# Exercise objective
Your output should be the lines below from the one with "Open Tecnología breadcrumb category" through the one with "Task: Open Ventas por medio de pago report", copied exactly, pictures excluded.

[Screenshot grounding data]
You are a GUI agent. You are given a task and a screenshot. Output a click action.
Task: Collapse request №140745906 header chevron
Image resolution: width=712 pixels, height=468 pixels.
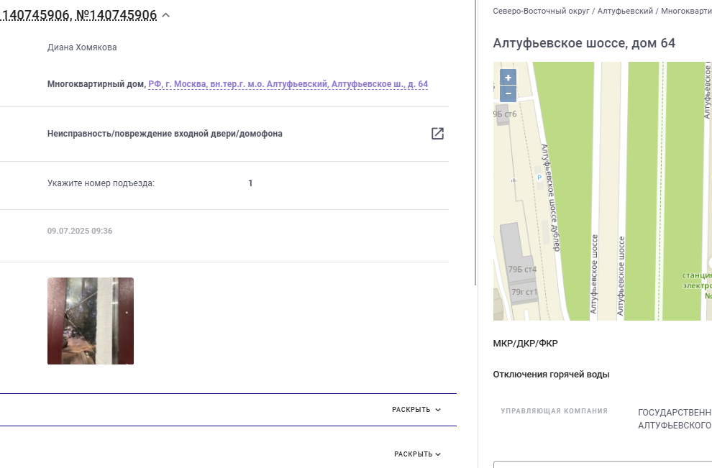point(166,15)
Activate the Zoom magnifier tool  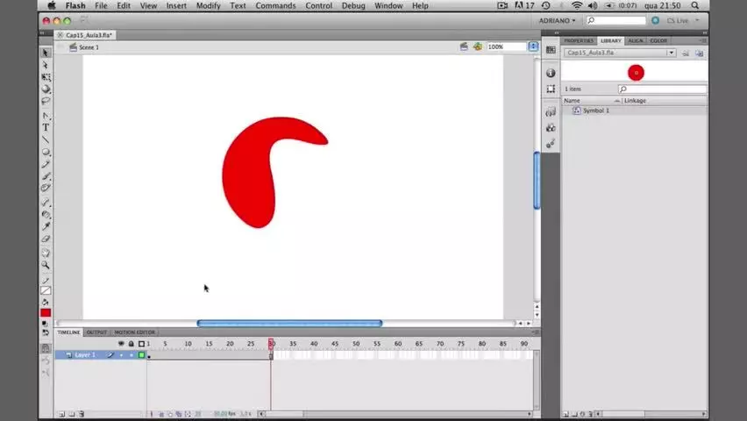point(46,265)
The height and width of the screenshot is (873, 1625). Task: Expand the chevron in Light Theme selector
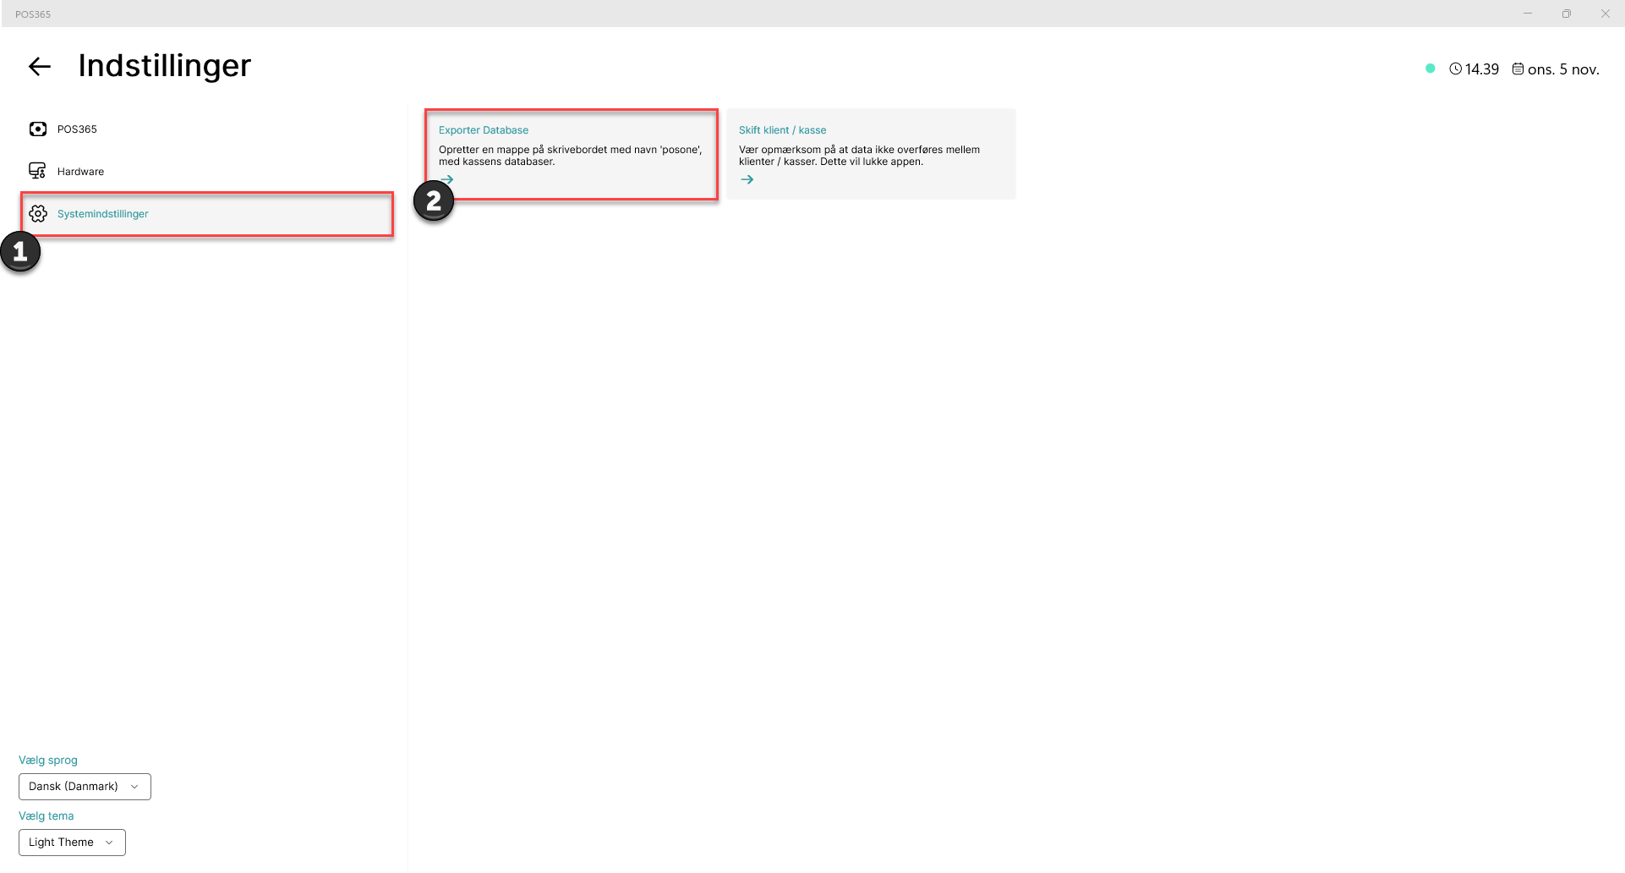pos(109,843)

==

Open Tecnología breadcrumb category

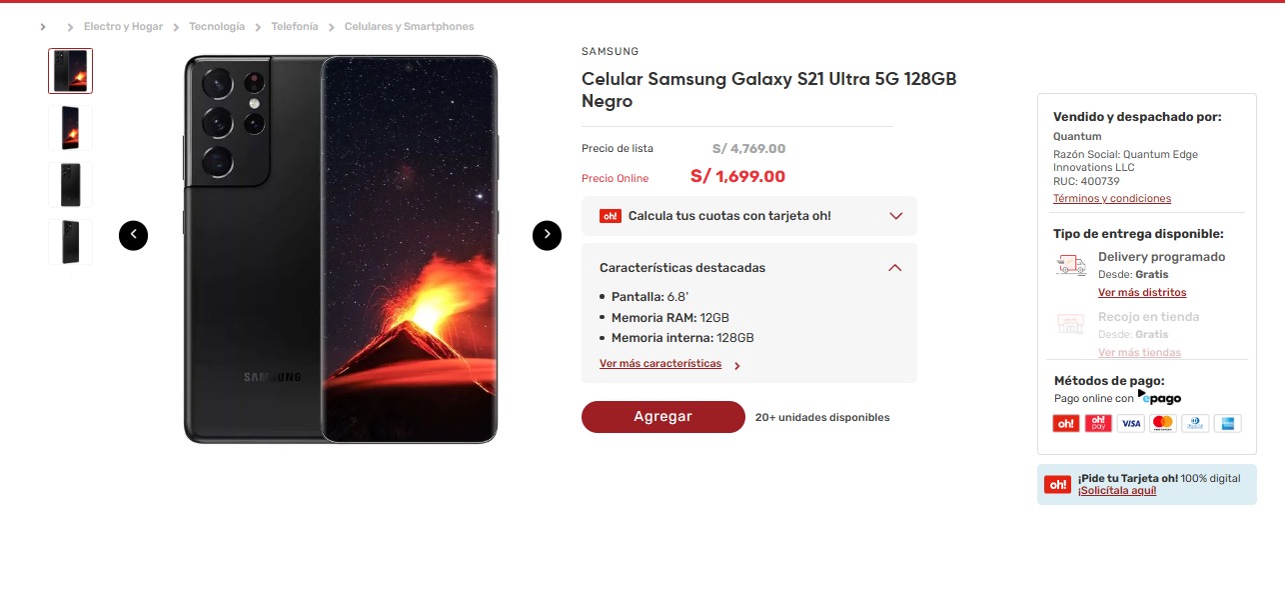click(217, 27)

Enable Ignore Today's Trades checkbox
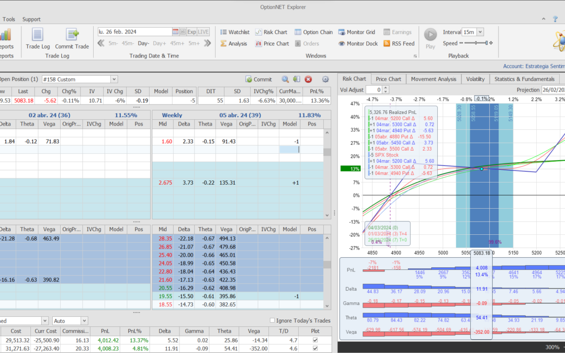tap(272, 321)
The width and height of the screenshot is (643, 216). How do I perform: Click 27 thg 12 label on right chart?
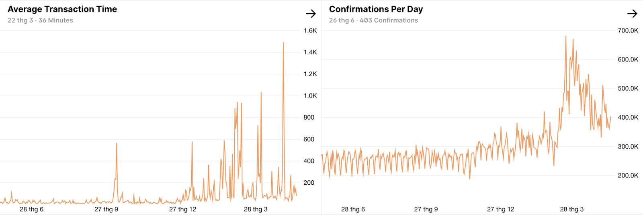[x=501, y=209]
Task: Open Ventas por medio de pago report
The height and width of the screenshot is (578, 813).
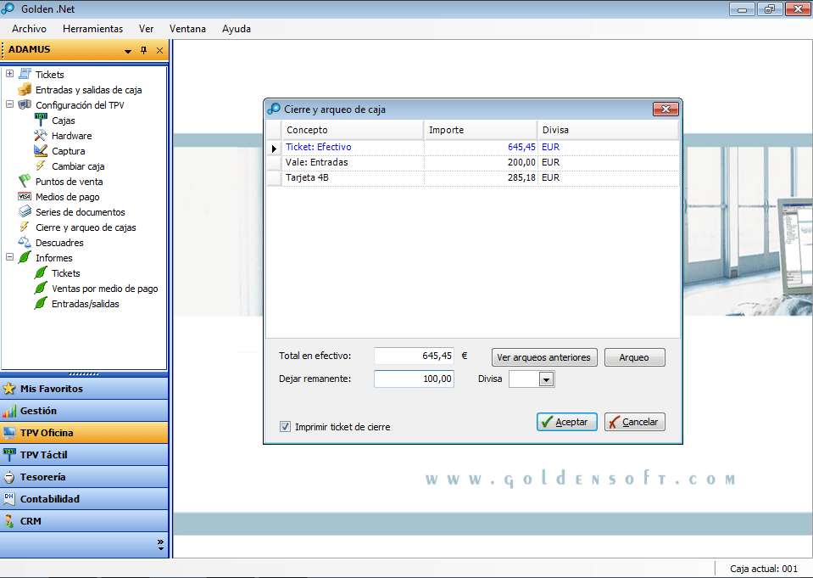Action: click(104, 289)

# Written response
Open Tecnología breadcrumb category

click(217, 27)

Enable Ignore Today's Trades checkbox
tap(272, 321)
The width and height of the screenshot is (643, 216). How do I perform: Click 27 thg 12 label on right chart?
[x=501, y=209]
Task: Open Ventas por medio de pago report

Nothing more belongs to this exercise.